Occurance: Red-backed voles are active during the day and at night. They build their nests in the wild, protected underground close to the surface. The burrows have many entrances and exits.

Food: Herbs, acorns, beechnuts, seeds, nuts and, depending on the season, insects and small animals of all kinds. Tree bark is also eaten in winter. The food is often stored in the nests/caves.

Reproduction: Plague-like multiplication in the summer months

How do you usually notice your mouse infestation?

In buildings/garages/shelters (close to people):

  1. Gnaw marks in the form of destroyed packaging, cables, pipes, food containers, insulation and insulating materials, wooden and plastic parts
  2. Droppings: Mouse droppings, black, 3-8 mm long
  3. Noises: scratching, gnawing and running noises, especially at dusk and at night
  4. Rarely and only with severe infestation: urine odor

In nature (especially red-backed vole):

  1. Mouse holes in the ground as access to buildings
  2. Nests in bushes, hedges and shrubs
  3. Bark damage to young trees

Pest control with mouse traps

The method of poison-free pest control for mice is the use of mouse traps. These can be divided into snap traps and live traps. A corresponding overview of DEUFA products for each type of trap can be found in the article “overview and advantages of DEUFA traps”.

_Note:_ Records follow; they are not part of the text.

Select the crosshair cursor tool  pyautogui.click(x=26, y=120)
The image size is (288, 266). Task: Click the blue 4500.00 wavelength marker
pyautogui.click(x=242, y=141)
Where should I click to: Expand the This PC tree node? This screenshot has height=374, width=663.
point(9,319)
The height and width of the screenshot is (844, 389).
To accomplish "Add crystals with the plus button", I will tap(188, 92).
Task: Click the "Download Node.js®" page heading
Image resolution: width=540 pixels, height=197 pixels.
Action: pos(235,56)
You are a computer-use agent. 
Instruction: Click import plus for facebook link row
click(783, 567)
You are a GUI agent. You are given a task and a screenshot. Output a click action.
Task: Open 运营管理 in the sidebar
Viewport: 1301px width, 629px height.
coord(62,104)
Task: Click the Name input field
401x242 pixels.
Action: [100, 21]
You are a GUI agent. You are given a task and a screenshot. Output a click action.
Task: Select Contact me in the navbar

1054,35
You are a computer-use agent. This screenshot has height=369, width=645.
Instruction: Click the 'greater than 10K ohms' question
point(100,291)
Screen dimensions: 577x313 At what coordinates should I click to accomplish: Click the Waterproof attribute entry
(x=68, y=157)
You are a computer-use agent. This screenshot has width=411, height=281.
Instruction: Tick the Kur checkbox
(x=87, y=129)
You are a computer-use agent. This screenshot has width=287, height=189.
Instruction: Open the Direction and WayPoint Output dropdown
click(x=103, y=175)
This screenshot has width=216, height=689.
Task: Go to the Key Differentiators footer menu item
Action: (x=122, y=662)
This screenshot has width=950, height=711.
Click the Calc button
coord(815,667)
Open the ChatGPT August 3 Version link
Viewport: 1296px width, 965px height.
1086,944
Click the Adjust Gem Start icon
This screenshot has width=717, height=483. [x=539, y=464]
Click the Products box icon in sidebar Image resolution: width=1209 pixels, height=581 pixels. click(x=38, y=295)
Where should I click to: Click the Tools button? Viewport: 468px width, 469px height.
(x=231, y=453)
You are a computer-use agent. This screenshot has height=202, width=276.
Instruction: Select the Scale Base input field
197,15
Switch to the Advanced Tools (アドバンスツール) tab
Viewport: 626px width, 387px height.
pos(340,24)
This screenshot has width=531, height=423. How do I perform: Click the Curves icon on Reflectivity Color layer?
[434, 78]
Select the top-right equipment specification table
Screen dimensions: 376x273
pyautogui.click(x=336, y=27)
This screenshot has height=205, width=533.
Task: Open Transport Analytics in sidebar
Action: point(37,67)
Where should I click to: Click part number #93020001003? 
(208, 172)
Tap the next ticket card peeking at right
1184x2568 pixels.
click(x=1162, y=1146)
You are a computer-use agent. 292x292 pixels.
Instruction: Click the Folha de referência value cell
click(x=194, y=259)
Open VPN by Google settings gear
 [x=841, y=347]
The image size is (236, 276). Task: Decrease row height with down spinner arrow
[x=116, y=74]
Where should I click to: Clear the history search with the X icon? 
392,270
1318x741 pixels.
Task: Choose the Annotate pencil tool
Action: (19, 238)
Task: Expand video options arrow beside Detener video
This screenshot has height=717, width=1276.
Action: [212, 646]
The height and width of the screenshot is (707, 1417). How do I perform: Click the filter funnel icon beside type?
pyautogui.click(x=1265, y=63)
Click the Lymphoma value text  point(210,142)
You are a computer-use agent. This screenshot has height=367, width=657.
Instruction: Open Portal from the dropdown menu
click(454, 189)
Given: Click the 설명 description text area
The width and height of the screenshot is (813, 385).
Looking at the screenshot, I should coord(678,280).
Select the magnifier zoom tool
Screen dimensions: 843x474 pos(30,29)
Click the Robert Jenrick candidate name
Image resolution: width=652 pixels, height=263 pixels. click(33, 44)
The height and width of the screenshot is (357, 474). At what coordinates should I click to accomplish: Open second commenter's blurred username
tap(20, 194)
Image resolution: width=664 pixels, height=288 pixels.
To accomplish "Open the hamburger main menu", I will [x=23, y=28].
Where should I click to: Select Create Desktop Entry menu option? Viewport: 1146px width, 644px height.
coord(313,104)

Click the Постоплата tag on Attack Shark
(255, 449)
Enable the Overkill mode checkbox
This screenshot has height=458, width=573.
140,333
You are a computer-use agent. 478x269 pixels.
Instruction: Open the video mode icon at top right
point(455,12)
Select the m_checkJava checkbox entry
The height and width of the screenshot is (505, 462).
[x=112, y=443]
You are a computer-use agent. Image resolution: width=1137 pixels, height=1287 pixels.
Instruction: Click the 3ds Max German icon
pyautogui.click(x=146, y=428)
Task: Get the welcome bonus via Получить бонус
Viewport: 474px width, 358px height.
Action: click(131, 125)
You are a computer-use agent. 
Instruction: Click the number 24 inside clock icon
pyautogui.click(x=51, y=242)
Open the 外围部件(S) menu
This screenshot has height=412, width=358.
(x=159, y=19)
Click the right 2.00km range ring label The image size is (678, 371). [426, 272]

Steps before setting up the mouse traps:

  1. In general, you should wear gloves and pay attention to hygiene when cleaning the infested rooms and areas and when handling the animal traps. This is not to avoid the human odor on the traps (mice are not driven away or warned off by this) but mainly to avoid injuries and to maintain hygiene. When cleaning the affected areas, you may come into contact with rodent excrement, whereby gloves prevent the transmission of disease and reduce risks.
  2. You can rarely solve a mouse infestation with just one trap. It is advisable to set up several traps in the affected area.
  3. Remove all traces of urine and feces in infested areas - this allows you to determine how activity changes during the control measure.
  4. Remove all food sources - this draws the mice's attention to the bait placed in the trap and thus increases the success of the catch.
  5. Functional and completeness check of the latches used - ensure that the latch used is functioning correctly and is complete and check the impact force. It is particularly important that you check that the spring and the latch bar or closing mechanism of the latch are free of damage.

Installation and setting up the trap:

  1. To set the mousetrap, please follow the steps in the respective instructions. We recommend using peanut butter, chocolate cream, bacon or cereal as bait for mice.
  2. Then place the baited and tensioned traps in the areas with high rodent activity (areas where a lot of droppings or damage has occurred) along the walkways (under/behind cupboards, on the wall, on holes) with the rocker facing the wall.
  3. Make sure that the traps are standing firmly and straight on the ground. On the one hand, this allows the trap to function properly. On the other hand, mice are irritated by wobbling traps. Above all, however, a secure stand ensures successful trapping and avoids painful false catches.
  4. The areas with set traps must be marked and cordoned off for bystanders and children. If pets have access to the set traps, these must be covered with trap tunnels or e.g. boxes/buckets with an access hole. To completely rule out injuries here, we recommend the use of live traps without a striking mechanism!
  5. Check the traps daily (live traps at least every 4-6 hours). Remove the trapped rodents from the traps immediately. The traps can then be used again.

Essential to know:

  • The bait attracts mice over a range of approx. 1 m. If rodents ignore baited traps and are not caught, changing the bait material can help. Also check that you have removed all food sources in the area of the traps.
  • After catching a mouse, you can clean the traps with water without detergent. The smell of the killed mouse does not deter mice from reusing the trap.